Citation:
A. Zilstra and Johnson, D. A. , “
Wind turbine aeroacoustic noise prediction using computational models and comparison to experimental measurements
”, Canadian Acoustics - Acoustique Canadienne, vol. 45, no. 3, pp. 198-199, 2017.
Abstract:
Energy from wind turbines has enjoyed a remarkable growth worldwide in the past decades. In Canada, generation capacity has increased dramatically. The issue of noise and wind turbines has become an issue of interest for researchers and acoustics practitioners. For utility scale wind turbines, broadband noise emanating from the trailing edge of the wind turbine blade is a large contributor to the overall noise emission.

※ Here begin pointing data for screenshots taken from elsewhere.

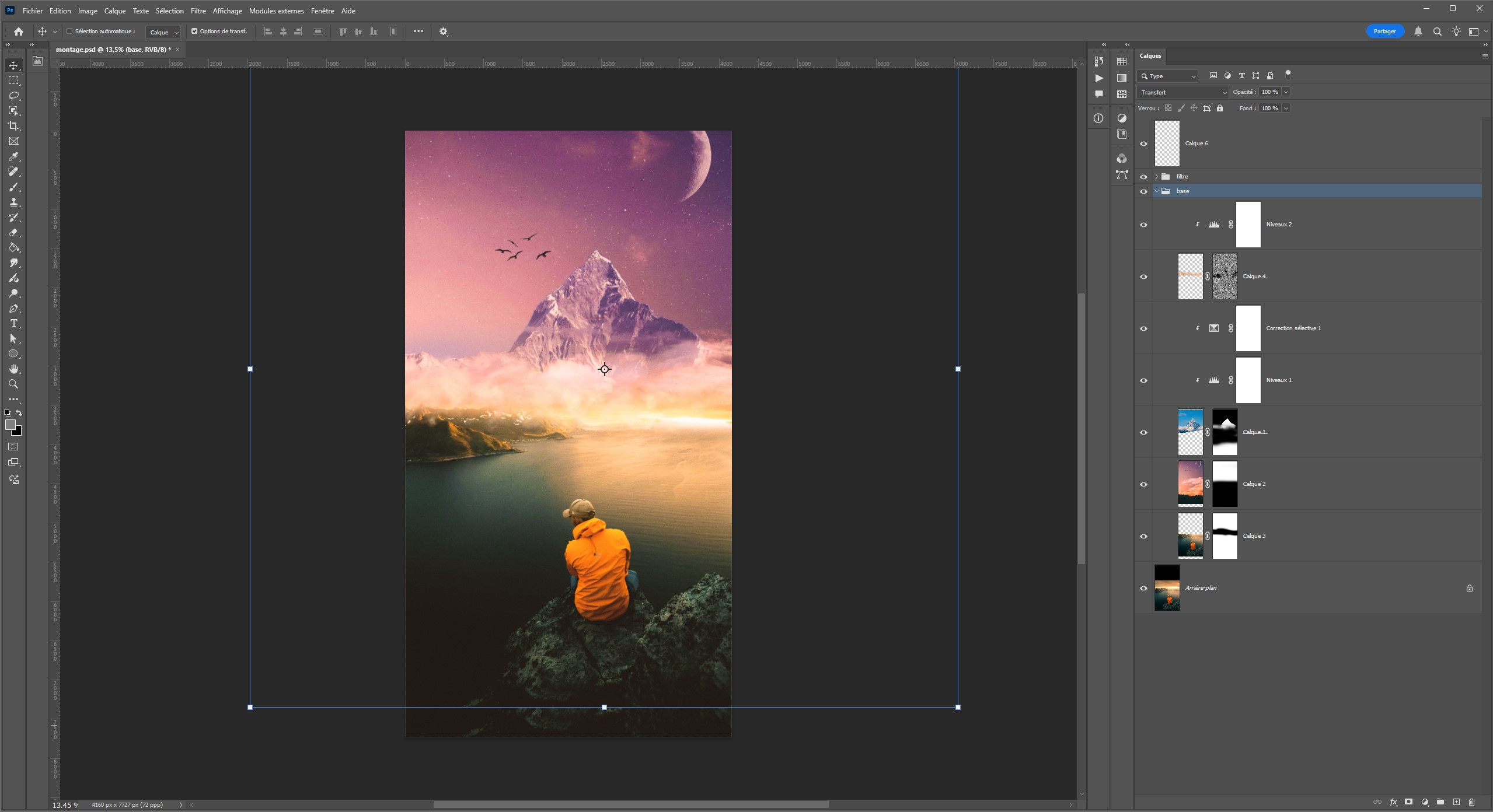Activate the Hand tool

[x=13, y=369]
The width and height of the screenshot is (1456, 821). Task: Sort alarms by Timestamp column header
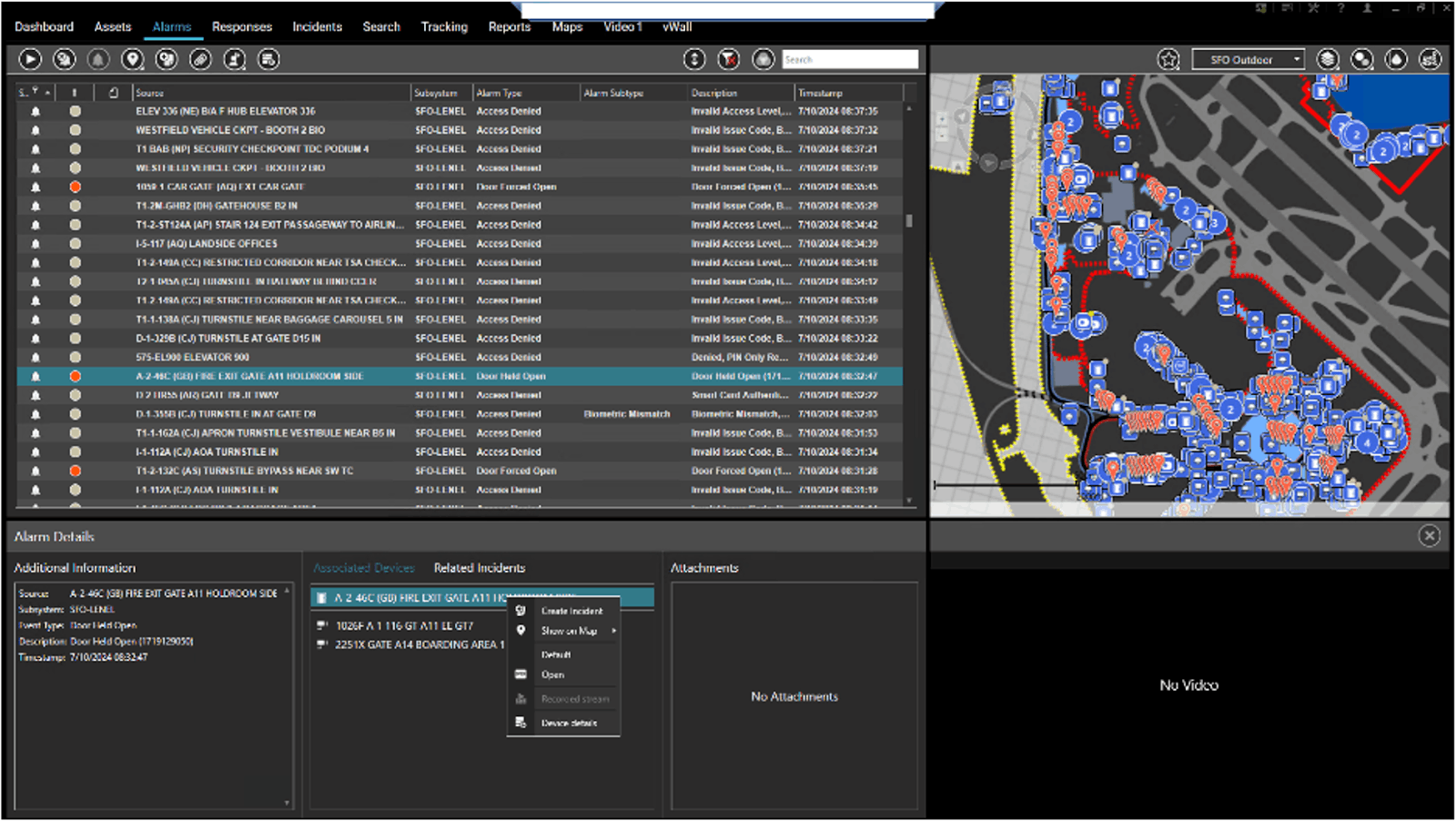click(820, 93)
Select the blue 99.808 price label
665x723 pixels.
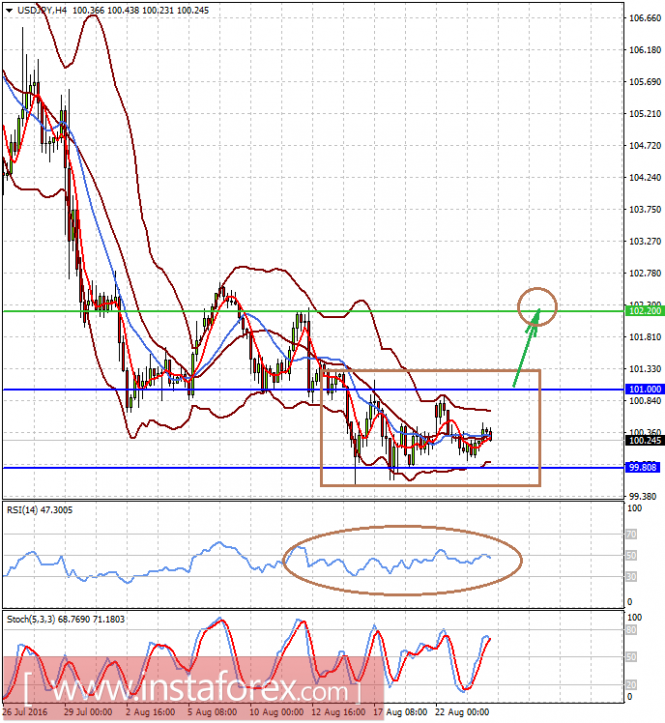642,468
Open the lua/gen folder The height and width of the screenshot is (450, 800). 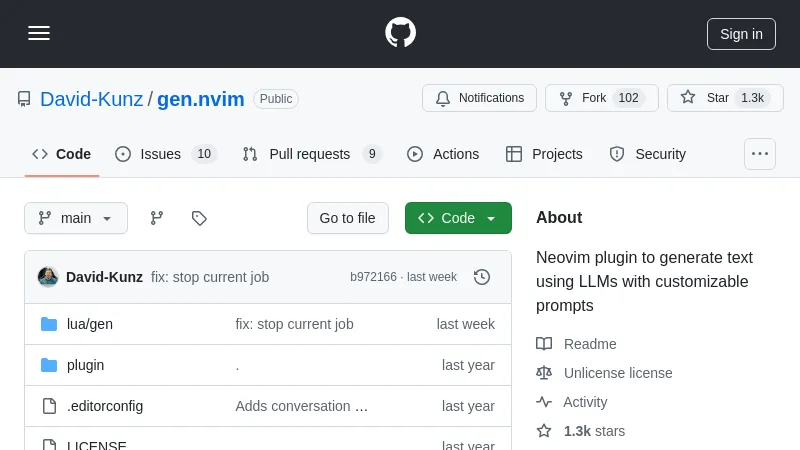coord(89,324)
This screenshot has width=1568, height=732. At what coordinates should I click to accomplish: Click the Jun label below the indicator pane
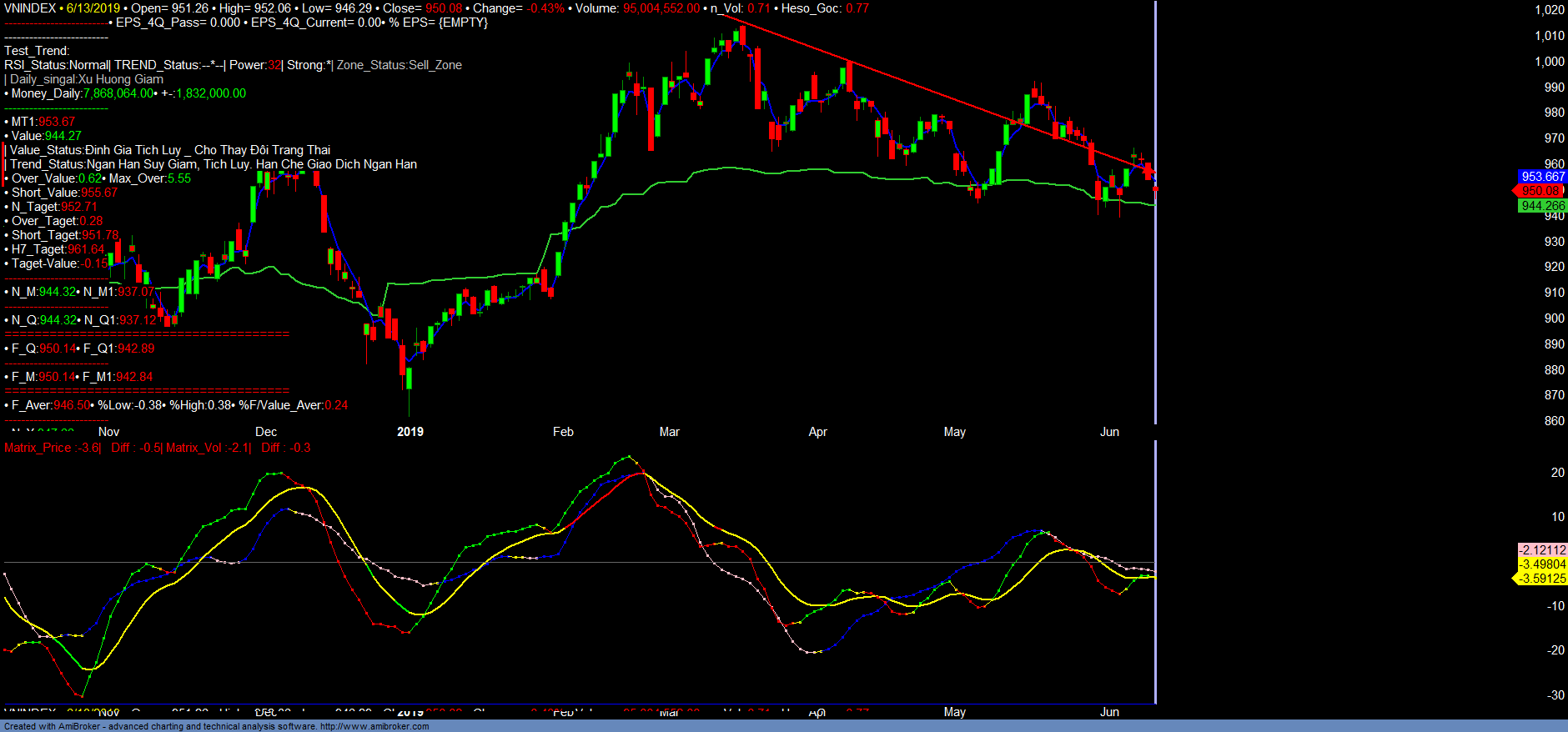click(1109, 712)
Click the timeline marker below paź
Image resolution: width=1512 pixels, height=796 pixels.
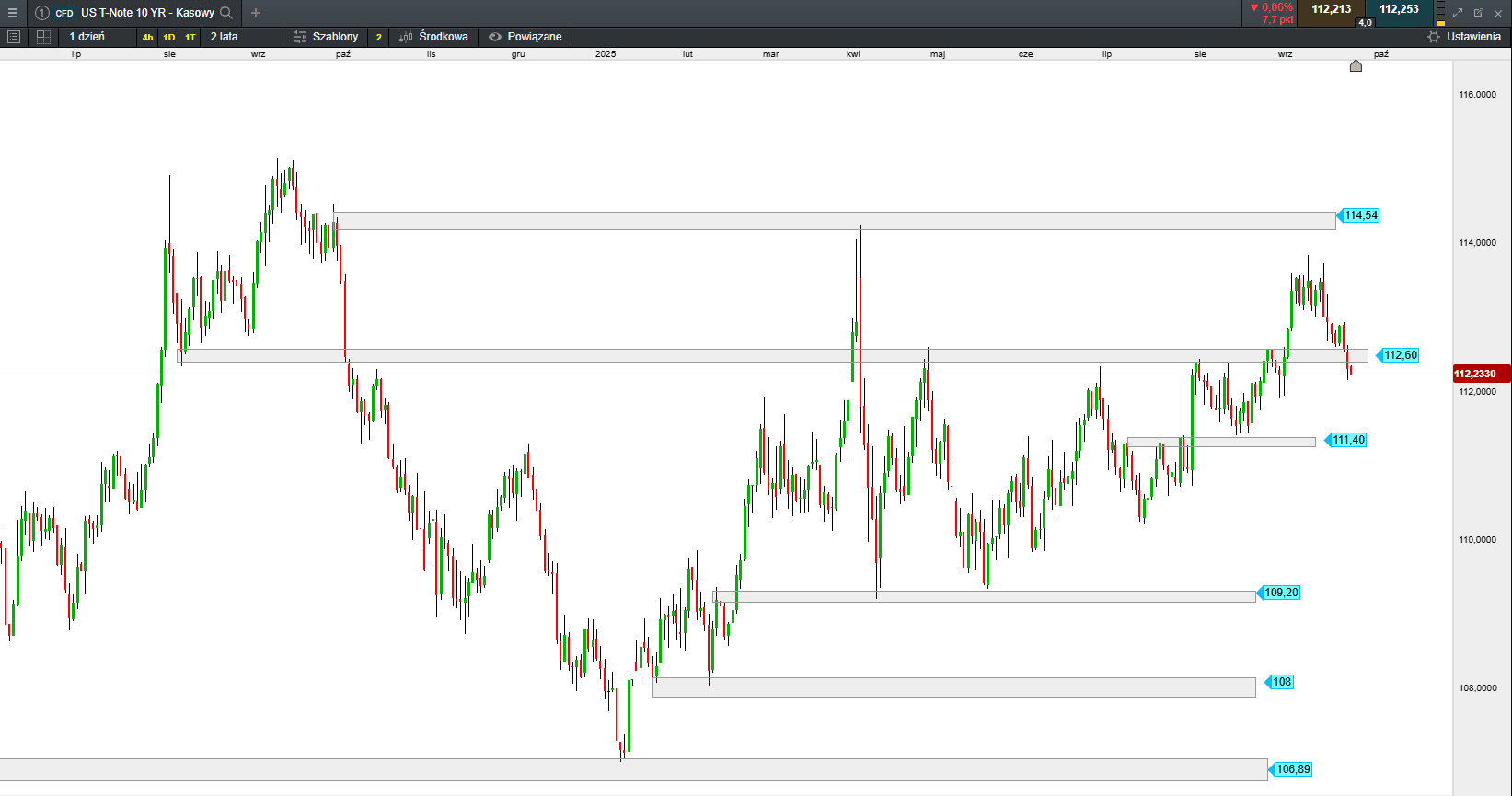(x=1356, y=65)
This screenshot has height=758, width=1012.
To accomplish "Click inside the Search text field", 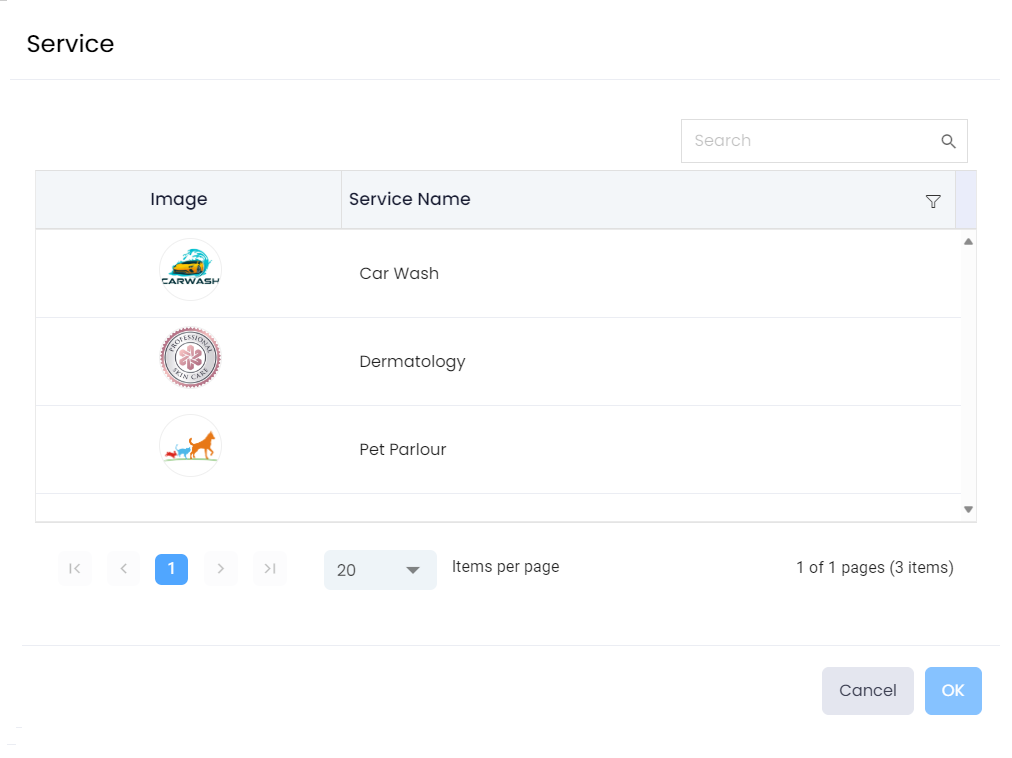I will click(810, 141).
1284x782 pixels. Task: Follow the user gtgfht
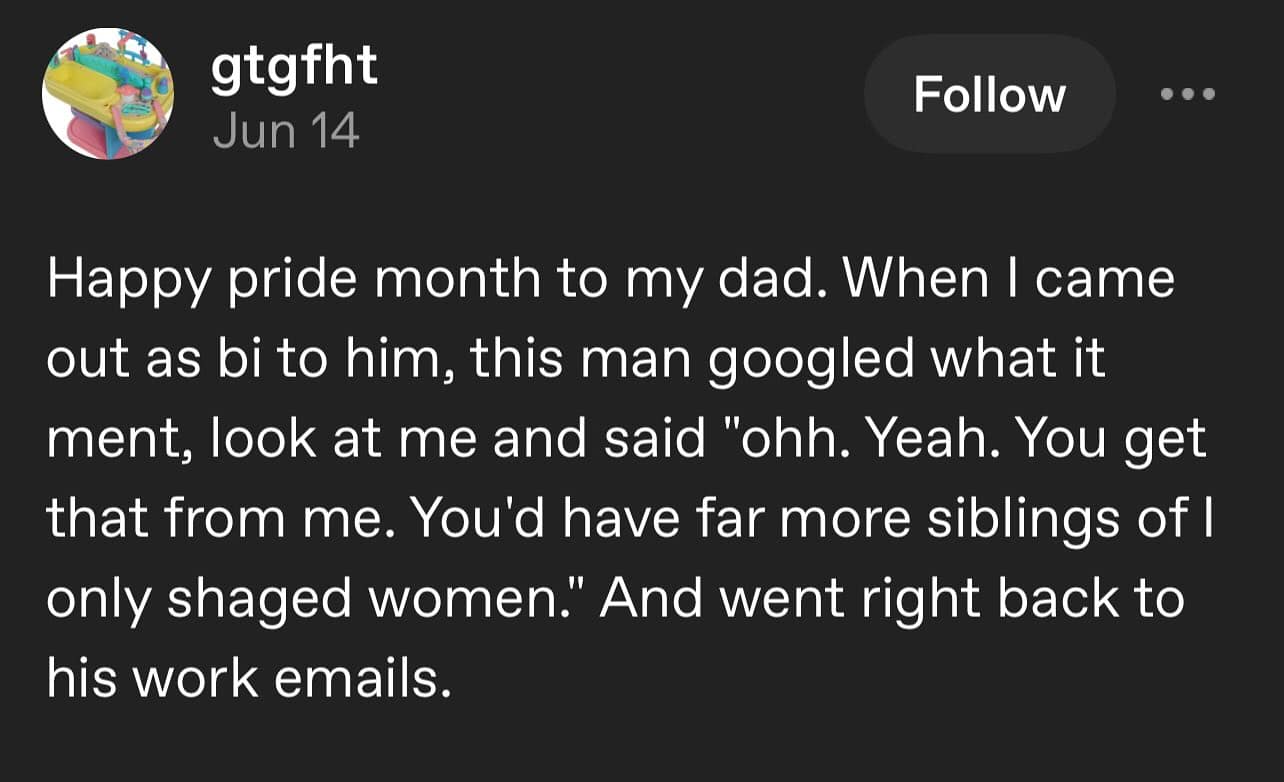click(x=989, y=93)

In order to minimize the noise impact, regulatory bodies often set limits to the noise level observed nearby. Good noise predictive tools are necessary to estimate noise emissions before a wind farm development. These tools are developed in this study from computational fluid dynamics studies such as Large Eddy Simulation (LES) in conjunction with the Ffowcs-Williams and Hawkings (FW–H) acoustic analogy to predict the far field sound. These results are compared to those obtained through the use of semi-empirical prediction models. Validation of these predictive tools are compared with experimental measurements of 2D airfoil self noise and with field measurements obtained at the University of Waterloo Wind Energy Research wind turbine field site. The developed predictive tools show good agreement with the measured experimental data leading to further development of the predictive tools.